Iterating a rational function
As it turns out, RSolve[] is capable of handling this:
FullSimplify[RSolve[{f[n] == (3 f[n - 1] - 2)/(2 f[n - 1] - 1), f[0] == z},
f[n], n], n ∈ Integers]
{{f[n] -> (2 n (-1 + z) + z)/(1 + 2 n (-1 + z))}}
Extra Credit
Explain the following observations:
f[n_, z_] := ((2 n + 1) z - 2 n)/(2 n z - (2 n - 1))
y /. First[Solve[z == f[n, y], y]] // Simplify
(2 n + z - 2 n z)/(1 + 2 n - 2 n z)
f[-n, z] // Simplify
(2 n + z - 2 n z)/(1 + 2 n - 2 n z)
Nest[f[1/2, #] &, z, 2] == f[1, z] // FullSimplify
True
One way to solve this is to use FindSequenceFunction. First define the iteration
r[z_] := FullSimplify[(3 z - 2)/(2 z - 1)];
So that, for example, the first four terms are:
Nest[r, z, #] & /@ Range[4]
{(2 - 3 z)/(1 - 2 z), (4 - 5 z)/(3 - 4 z), (6 - 7 z)/(5 - 6 z), (8 - 9 z)/(7 - 8 z)}
To get the general form, feed several of these terms into FindSequenceFunction, which returns the answer as a pure function
sol = FindSequenceFunction[Nest[r, z, #] & /@ Range[10]]

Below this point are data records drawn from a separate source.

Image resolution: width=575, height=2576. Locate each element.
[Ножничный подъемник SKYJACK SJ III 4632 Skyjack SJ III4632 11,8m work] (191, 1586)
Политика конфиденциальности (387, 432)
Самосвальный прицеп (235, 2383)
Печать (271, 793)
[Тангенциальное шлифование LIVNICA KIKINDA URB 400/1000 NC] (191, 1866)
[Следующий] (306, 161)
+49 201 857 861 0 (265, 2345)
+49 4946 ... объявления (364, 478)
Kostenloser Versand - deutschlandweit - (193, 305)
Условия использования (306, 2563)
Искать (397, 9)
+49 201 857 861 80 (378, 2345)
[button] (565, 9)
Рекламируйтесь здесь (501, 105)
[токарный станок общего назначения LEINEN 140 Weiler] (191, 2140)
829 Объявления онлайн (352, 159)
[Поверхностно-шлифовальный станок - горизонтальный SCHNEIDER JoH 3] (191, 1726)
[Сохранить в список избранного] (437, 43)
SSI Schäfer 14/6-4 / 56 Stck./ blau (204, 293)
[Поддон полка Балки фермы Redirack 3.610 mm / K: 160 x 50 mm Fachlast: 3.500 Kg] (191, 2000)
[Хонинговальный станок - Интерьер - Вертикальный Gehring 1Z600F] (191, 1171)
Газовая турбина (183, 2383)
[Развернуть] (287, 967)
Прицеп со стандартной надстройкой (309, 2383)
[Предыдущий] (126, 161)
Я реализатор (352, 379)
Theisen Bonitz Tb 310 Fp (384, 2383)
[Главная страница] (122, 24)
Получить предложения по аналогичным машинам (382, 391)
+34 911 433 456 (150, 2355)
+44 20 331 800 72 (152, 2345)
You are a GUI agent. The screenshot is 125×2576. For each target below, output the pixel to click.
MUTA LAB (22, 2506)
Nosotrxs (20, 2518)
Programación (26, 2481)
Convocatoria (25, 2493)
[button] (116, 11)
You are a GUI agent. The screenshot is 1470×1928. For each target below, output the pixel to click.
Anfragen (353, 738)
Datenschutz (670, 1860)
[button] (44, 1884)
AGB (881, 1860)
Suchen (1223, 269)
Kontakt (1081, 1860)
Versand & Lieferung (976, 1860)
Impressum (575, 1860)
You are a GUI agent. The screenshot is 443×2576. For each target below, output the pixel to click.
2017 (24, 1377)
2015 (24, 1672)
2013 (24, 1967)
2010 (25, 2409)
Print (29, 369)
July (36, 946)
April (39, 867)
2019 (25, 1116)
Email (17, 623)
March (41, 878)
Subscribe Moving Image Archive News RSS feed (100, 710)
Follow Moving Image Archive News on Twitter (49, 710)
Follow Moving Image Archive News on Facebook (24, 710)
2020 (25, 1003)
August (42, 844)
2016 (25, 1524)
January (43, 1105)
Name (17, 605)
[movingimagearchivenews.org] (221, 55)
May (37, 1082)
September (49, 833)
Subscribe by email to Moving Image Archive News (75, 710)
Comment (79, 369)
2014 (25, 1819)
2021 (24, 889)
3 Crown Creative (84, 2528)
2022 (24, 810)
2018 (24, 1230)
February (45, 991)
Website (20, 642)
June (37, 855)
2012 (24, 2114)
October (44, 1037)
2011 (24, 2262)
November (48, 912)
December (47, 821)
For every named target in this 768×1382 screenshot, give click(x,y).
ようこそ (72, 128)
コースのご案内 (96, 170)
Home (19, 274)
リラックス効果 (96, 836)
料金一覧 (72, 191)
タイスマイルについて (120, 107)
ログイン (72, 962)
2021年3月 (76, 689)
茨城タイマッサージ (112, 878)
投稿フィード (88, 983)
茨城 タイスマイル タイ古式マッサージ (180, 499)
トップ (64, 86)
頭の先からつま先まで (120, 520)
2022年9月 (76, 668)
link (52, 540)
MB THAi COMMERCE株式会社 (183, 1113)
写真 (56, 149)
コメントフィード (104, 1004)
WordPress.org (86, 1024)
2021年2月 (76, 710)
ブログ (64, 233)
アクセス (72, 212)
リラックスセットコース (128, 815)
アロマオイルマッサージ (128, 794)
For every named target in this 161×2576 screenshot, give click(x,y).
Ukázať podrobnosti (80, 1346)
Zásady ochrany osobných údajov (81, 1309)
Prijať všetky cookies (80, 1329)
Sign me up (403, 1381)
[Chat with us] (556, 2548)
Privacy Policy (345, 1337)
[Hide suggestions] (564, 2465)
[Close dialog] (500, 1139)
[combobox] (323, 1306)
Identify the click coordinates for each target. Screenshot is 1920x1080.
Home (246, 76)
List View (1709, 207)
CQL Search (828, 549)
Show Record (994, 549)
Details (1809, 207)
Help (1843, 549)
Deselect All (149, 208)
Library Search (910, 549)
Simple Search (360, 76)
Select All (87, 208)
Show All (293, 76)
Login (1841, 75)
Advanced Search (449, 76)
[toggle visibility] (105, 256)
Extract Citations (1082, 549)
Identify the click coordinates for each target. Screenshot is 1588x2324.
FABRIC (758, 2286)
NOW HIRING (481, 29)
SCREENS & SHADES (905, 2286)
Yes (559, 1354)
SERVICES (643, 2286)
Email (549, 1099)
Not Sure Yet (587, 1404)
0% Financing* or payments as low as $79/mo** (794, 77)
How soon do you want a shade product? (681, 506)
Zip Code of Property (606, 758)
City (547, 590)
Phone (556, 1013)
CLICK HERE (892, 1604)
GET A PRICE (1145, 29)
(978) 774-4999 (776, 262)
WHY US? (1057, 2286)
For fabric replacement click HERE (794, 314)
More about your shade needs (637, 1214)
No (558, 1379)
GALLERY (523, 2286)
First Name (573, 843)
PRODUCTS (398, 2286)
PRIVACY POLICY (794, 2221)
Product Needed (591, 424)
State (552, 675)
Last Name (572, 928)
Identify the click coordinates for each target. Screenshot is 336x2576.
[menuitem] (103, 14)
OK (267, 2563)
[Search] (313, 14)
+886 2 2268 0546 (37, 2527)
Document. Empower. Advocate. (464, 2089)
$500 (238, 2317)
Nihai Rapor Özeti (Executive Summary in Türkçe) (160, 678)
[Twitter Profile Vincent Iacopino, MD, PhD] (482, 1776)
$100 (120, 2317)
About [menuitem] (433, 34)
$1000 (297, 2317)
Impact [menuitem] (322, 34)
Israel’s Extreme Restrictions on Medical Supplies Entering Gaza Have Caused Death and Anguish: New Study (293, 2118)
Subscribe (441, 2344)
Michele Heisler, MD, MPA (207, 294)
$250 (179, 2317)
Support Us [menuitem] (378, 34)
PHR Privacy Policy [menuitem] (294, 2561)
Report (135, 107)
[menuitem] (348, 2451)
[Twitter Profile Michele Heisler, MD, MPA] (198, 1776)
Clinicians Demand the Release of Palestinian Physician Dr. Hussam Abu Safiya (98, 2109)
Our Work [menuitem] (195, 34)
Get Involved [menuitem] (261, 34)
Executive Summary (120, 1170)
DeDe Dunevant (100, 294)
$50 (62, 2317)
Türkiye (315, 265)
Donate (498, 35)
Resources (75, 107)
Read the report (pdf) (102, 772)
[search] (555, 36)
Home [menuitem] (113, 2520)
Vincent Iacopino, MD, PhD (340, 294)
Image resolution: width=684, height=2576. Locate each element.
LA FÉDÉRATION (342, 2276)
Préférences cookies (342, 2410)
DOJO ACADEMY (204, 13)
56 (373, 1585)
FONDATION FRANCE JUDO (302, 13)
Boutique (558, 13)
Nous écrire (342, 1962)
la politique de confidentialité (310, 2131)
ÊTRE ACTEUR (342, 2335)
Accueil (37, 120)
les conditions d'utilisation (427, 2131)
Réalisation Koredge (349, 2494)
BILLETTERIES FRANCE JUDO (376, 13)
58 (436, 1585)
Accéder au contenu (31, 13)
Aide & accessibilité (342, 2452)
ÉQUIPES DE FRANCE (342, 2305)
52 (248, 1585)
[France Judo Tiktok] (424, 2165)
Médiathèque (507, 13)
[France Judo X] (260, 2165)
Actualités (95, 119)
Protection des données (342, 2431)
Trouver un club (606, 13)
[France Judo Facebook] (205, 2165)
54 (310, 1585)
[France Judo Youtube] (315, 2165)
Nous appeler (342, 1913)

(z - 2 #1 + 2 z #1)/(1 - 2 #1 + 2 z #1) &
Or in more familiar notation:
sol[n]
(-2 n + z + 2 n z)/(1 - 2 n + 2 n z)
This is not a proof, but I post it just for fun. In the following, the iterated Möbius transform is compared with the proposed solution in the complex plane and on the Riemann sphere...
spc[x_, y_] := {2 x, 2 y, -1 + x^2 + y^2}/(1 + x^2 + y^2)
mt[a_, b_, c_, d_][x_, y_] :=
Through[{Re, Im}[(a x + a I y + b)/(c x + c I y + d)]].
fun = mt[3, -2, 2, -1]
g[n_] := mt[2 n + 1, -2 n, 2 n, -(2 n - 1)]
Manipulate[
Column[{ListPlot[{{p}, {Nest[fun @@ # &, p, n]}, {g[m] @@ p}},
PlotMarkers -> {Automatic, 10}, PlotRange -> {{-2, 3}, {-1, 1}}],
ListAnimate[
Graphics3D[{Opacity[0.5], Sphere[], PointSize[0.03], Opacity[1],
Yellow, Point[spc @@ p], Red,
Point[spc @@ (Nest[fun @@ # &, p, #])], , Green,
Point[spc @@ (g[m] @@ p)]}, Background -> Black,
Boxed -> False] & /@ Range[m]]}],
{p, {-1, -1}, {1, 1}, Slider2D}, {m, {10, 20, 40}}, {{n, 1},
Range[m], PopupMenu}]
The red point is the iterated function, and the green point the value of recursion solution at that iteration number.